**THE PROBLEM**: The output is the line holding "Task: Click the chain link attachment icon" and all lines after it to the end of the records below; restate them unchanged and add nothing.

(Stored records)

- Opening Delimiter -

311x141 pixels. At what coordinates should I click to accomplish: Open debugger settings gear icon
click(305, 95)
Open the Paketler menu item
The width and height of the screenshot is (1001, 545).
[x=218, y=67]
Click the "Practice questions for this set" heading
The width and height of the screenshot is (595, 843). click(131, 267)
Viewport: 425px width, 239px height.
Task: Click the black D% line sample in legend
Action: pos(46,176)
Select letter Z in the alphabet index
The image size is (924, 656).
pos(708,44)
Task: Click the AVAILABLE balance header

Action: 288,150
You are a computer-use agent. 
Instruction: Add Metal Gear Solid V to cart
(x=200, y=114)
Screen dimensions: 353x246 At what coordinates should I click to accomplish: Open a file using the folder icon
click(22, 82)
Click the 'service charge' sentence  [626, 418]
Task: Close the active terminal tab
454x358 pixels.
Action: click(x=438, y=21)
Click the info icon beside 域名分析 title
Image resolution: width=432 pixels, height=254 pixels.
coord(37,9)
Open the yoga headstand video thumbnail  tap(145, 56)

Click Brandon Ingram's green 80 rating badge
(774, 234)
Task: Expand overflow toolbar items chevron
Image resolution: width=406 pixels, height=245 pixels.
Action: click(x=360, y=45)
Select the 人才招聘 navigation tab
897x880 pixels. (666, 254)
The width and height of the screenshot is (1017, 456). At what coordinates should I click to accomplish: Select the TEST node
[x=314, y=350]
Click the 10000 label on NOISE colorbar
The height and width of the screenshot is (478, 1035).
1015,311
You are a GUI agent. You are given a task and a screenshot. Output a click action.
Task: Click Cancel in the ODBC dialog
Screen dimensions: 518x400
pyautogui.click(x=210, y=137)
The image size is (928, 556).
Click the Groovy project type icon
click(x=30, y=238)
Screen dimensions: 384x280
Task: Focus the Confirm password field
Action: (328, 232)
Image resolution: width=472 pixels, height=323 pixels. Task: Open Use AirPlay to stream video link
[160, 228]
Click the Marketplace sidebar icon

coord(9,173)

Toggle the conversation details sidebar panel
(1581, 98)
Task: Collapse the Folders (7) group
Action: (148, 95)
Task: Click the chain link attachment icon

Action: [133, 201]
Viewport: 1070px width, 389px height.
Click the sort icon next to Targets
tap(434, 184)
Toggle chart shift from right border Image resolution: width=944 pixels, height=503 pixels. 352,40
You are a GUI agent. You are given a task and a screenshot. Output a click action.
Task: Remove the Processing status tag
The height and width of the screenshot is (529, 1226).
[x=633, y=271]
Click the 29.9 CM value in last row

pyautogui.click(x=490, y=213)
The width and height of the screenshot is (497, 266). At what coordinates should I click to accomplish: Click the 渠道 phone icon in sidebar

- Closing Delimiter -

**SOLUTION TO THIS PROBLEM**:
Task: Click the chain link attachment icon

Action: [133, 201]
Viewport: 1070px width, 389px height.
Click the sort icon next to Targets
tap(434, 184)
Toggle chart shift from right border Image resolution: width=944 pixels, height=503 pixels. 352,40
You are a GUI agent. You are given a task and a screenshot. Output a click action.
Task: Remove the Processing status tag
The height and width of the screenshot is (529, 1226).
[x=633, y=271]
Click the 29.9 CM value in last row

pyautogui.click(x=490, y=213)
The width and height of the screenshot is (497, 266). At what coordinates should I click to accomplish: Click the 渠道 phone icon in sidebar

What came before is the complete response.